Dehors aussi, l’enfant veut compter ses pas. Mais la lumière vive frappe son visage et l’aveugle.

La nuit surgissent les loups. Il faut marcher à pas feutrés. Mais les loups le trouvent quand même. Ils se penchent sur son lit et montrent les crocs. L’enfant appelle doucement Nonna Assunta qui habite loin de là, à Ripa. Il entend la voix de Nonna Assunta : « Parle-moi, chuchote-t-elle, parle-moi et serre les poings, alors les loups ne te feront rien. »

 

On sonne à la porte. C’est sûrement la mère de Carlos qui une fois de plus a besoin de farine et qui est toujours pressée parce qu’elle ne veut pas laisser son fils trop longtemps seul. La mère va ouvrir. Elle revient à la cuisine pour prendre la farine dans le buffet et retourne à la porte. L’enfant entend les deux femmes discuter. « Mon Carlos, il est trop gros, beaucoup trop gros », se lamente la femme.
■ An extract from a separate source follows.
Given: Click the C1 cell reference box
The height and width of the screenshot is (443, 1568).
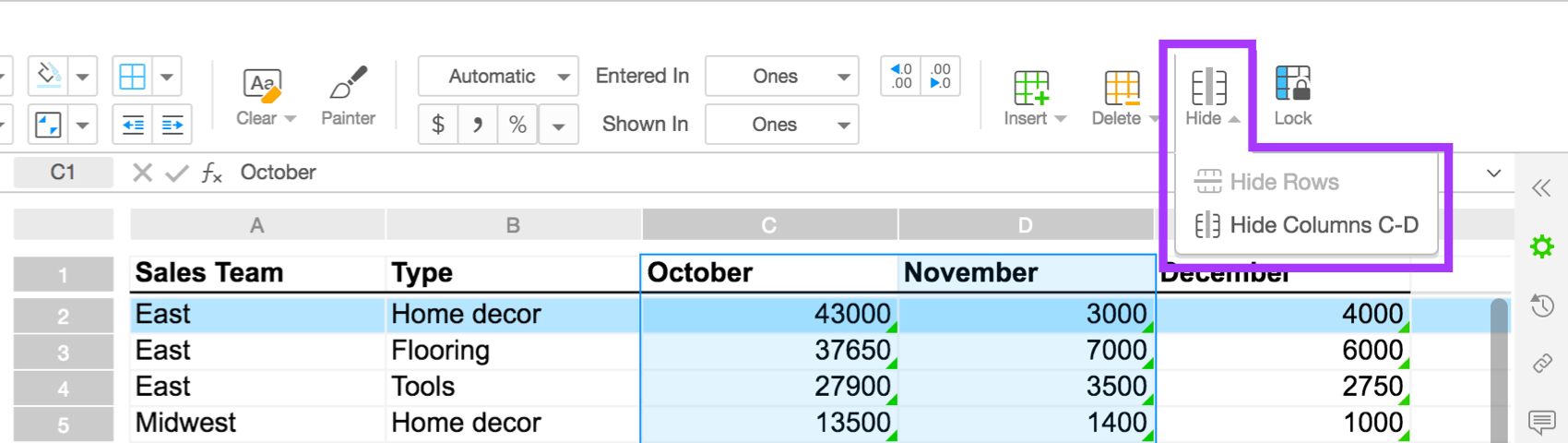Looking at the screenshot, I should pyautogui.click(x=63, y=173).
La mère dit qu’elle devrait aller voir un médecin et lui tend la farine. Elle l’a même emmené à l’hôpital, raconte la mère de Carlos. Personne ne pouvait les aider. La conversation continue un moment comme ça, jusqu’à ce que la mère de Carlos déclare qu’elle doit y aller et la mère ajoute qu’elle aussi a beaucoup à faire. L’enfant écoute tout jusqu’au dernier mot. Il connaît la consigne. Sitôt que la mère fait entrer le visiteur, il doit ramper sous le buffet. S’il est dans le couloir, il a tout juste le temps de faire les treize pas pour aller se cacher dans l’armoire de la stanza in fondo.

 

Le dimanche, le père va au baraquement avec ses collègues de travail pour jouer aux cartes ou à la boccia. Mais avant, les hommes s’asseyent un moment à la cuisine et boivent le café. Ils parlent du chantier, de la nourriture, de l’été au pays, où la chaleur donne des frissons et rend le travail pénible. C’est parce que la région est plate là-bas, ou tout au plus vallonnée, affirme l’un des camarades. Dans le pays d’accueil, avec le froid, la vie sur le chantier n’est pas simple non plus, rétorque le père. Les mains gercent et la transpiration qui sèche sous les habits donne froid. Pendant que le père parle, la mère sert la grappa et refait du café.

Les hommes boivent une deuxième puis une troisième tasse. Ils sont fatigués de leur semaine de travail. Ils rient parce que l’un d’eux s’est endormi sur sa chaise en fumant.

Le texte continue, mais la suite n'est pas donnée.